A mounded form will be more resistant to the effects from weather (such as ice and snow) which could make the woody base of the lavender to split.
Pruning can also extend the life of lavenders, in the same way that pollarding a tree can prolong its lifespan..
Prune around in the upper third the flexible growing of the lavender, and be careful not to cut too deeply down to the base of the woody.
To get a visual reference, watch this YouTube video on pruning lavenders:
Other factors that affect Lavender “Provence” life-span
Other elements that will help make sure that your perennial lavender ‘Provence will last for more than one year are…
- It is important to plant it in full sun or shade
- The proper amount of water should be poured in.
- Soil pH (lavender requires a pH of between 6.5-8)
To make the most of your lavender “Provence” you must replicate the conditions of the Mediterranean where the lavenders flourish.
Lavenders will have a more intense scent and produce more flowers if they are in full sunlight. Lavenders that have less than 6 hours of sunlight tend to become sagging with only a few flowers, and usually don’t last very long.

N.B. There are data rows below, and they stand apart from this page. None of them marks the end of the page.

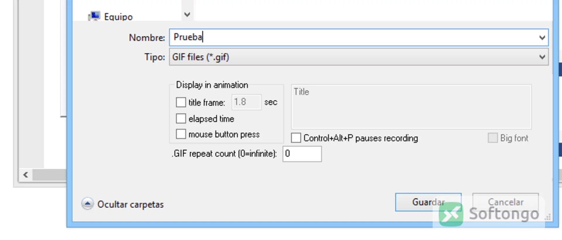Click the Title text area
562x240 pixels.
pos(411,107)
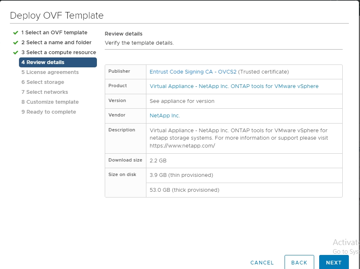Click the Virtual Appliance ONTAP tools product link
This screenshot has width=360, height=269.
coord(234,86)
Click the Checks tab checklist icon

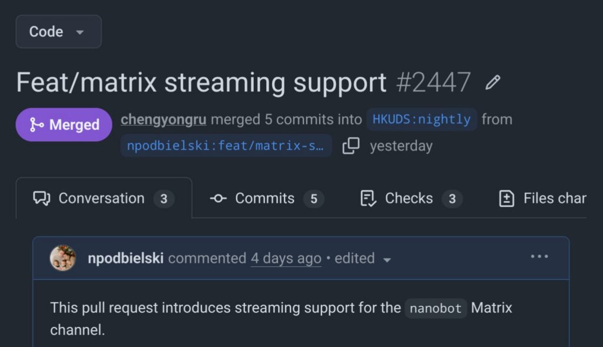point(368,199)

Always plant lavender “Provence” in full sun as well as in an area that gets some airflow, not an area that is enclosed in the garden.
Once established, lavender “Provence” doesn’t require any irrigation and in warmer climates are likely to get all the water it needs from rain.
The lavenders flourish in the coastal regions in Southern Europe with infrequent rainfall and are therefore drought-resistant in nearly every climate.
If there’s not been any rain for longer than two weeks in the season of growth (Spring until the fall) Then give your lavender a bath at least in the morning, and don’t water the lavender in winter.
The only time that your lavender ‘Provence’ needs substantial watering is following the planting. Learn more about how to water your lavender under all conditions within my post How often should you wash lavender?
All varieties of lavenders prefer soil with an acidity between 6.5 to 8. It is a range that goes from mildly acidic to slightly alkaline.
So perennial lavender will only last for a few weeks in the case of soil that is too acidic. The majority of garden soils are around pH 7 to 8 (which can be slightly acidic, but not quite the pH of neutral).
If plants like the azaleas, rhododendrons blueberry plants, and roses thrive in your garden, but however, the lavenders are dying in the first year, like an annual be, it could mean that your soil isn’t acidic to sustain lavenders.
But you can still plant lavender in containers, pots and raised beds if you can alter the soil’s profile by adding 1 tablespoon of garden lime , or half one cup of wood ash into the soil to increase the pH to ensure it’s alkaline.
It is also possible to measure the pH of your soil using soil gauges, which can be used without or specialist knowledge. They are also can be purchased at a low cost on Amazon.
(Read my article to learn more about the measurement of the pH of soil and cultivating lavenders in soil that is acidic).
- Lavender “Provence” ( Lavandula x intermedia) is an annual plant that can last as long as 15 years if the right conditions.
- Add sand or grit to improve drainage, to avoid root rot and improve the soil’s structure.,
- Every year, you can trim ‘Provence’ in the fall to get the lavender ready for winter.
- The lavender plant should be planted in the full sunlight It is recommended to water only occasionally even in hot weather.
- The lavenders aren’t able to last long in soils that are acidic (‘Provence prefers soils with 6.5-8 pH). 6.5-8). Plant ‘Provence ‘ in pots if have soil that is acidic and amend it with wood ash or horticultural lime (both that are acidic) If needed.